CREATE TABLE TransactionHistoryArchive (

TransactionID int NOT NULL PRIMARY KEY NONCLUSTERED HASH WITH

(BUCKET_COUNT = 100000),

ProductID int NOT NULL,

ReferenceOrderID int NOT NULL,

ReferenceOrderLineID int NOT NULL,

TransactionDate datetime NOT NULL,

TransactionType nchar(1) NOT NULL,

Quantity int NOT NULL,

ActualCost money NOT NULL,

ModifiedDate datetime NOT NULL,

INDEX IX_ProductID NONCLUSTERED (ProductID)

) WITH (MEMORY_OPTIMIZED = ON)

The preceding code creates a hash index on the TransactionID column, which is also the table’s primary key, and a range index on the ProductID column. The NONCLUSTERED keyword is optional for range indexes in this example. Now that the table has been created, we are ready to populate it by copying data from AdventureWorks2019. However, the following will not work:

INSERT INTO TransactionHistoryArchive

SELECT * FROM AdventureWorks2019.Production.TransactionHistoryArchive

We will get the following error message:

Msg 41317, Level 16, State 3, Line 1

A user transaction that accesses memory optimized tables or natively compiled procedures cannot access more than one user database or databases model and msdb, and it cannot write to master.

As indicated in the error message, a user transaction that accesses memory-optimized tables cannot access more than one user database. For the same reason, the following code for joining two tables from two user databases will not work either:

SELECT * FROM TransactionHistoryArchive tha

JOIN AdventureWorks2019.Production.TransactionHistory ta

ON tha.TransactionID = ta.TransactionID

However, you can copy this data in some other ways, such as using the Import and Export Wizard or using a temporary table, as shown in the following code:

SELECT * INTO #temp

FROM AdventureWorks2019.Production.TransactionHistoryArchive

GO

INSERT INTO TransactionHistoryArchive

SELECT * FROM #temp

However, as explained earlier, a user transaction that’s accessing memory-optimized tables and disk-based tables on the same database is supported (except in the case of natively compiled stored procedures). The following example will create a disk-based table and join both a memory-optimized and a disk-based table:

CREATE TABLE TransactionHistory (

TransactionID int,

ProductID int)

GO

SELECT * FROM TransactionHistoryArchive tha

JOIN TransactionHistory ta ON tha.TransactionID = ta.TransactionID

As shown earlier, the minimum requirement to create a memory-optimized table is to use the MEMORY_OPTIMIZED clause and define a primary key, which itself requires an index. A second and optional clause, DURABILITY, is also commonly used and supports the SCHEMA_AND_DATA and SCHEMA_ONLY options. SCHEMA_AND_DATA, which is the default, allows both schema and data to be persisted on disk. SCHEMA_ONLY means that the table data will not be persisted on disk upon instance restart; only the table schema will be persisted. SCHEMA_ONLY creates nondurable tables, which can improve the performance of transactions by significantly reducing the I/O impact of the workload. This can be used in scenarios such as session state management and staging tables that are used in ETL processing.

* **Source material**:

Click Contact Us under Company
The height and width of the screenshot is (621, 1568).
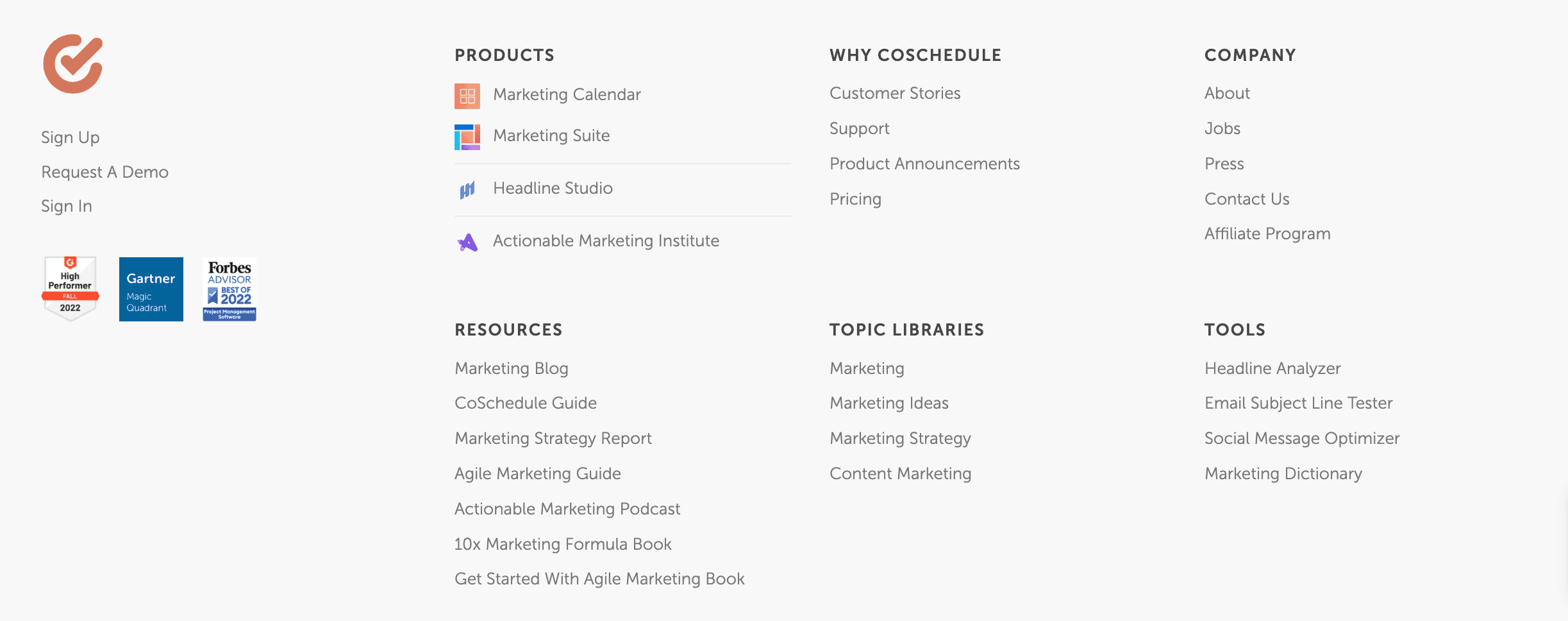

* **Aim of the exercise**: Copy the passage of the memory-optimized tables excerpt word for word, starting at "Quantity int NOT" and ending at "(MEMORY_OPTIMIZED = ON)".

* **Solution for this exercise**:
Quantity int NOT NULL,

ActualCost money NOT NULL,

ModifiedDate datetime NOT NULL,

INDEX IX_ProductID NONCLUSTERED (ProductID)

) WITH (MEMORY_OPTIMIZED = ON)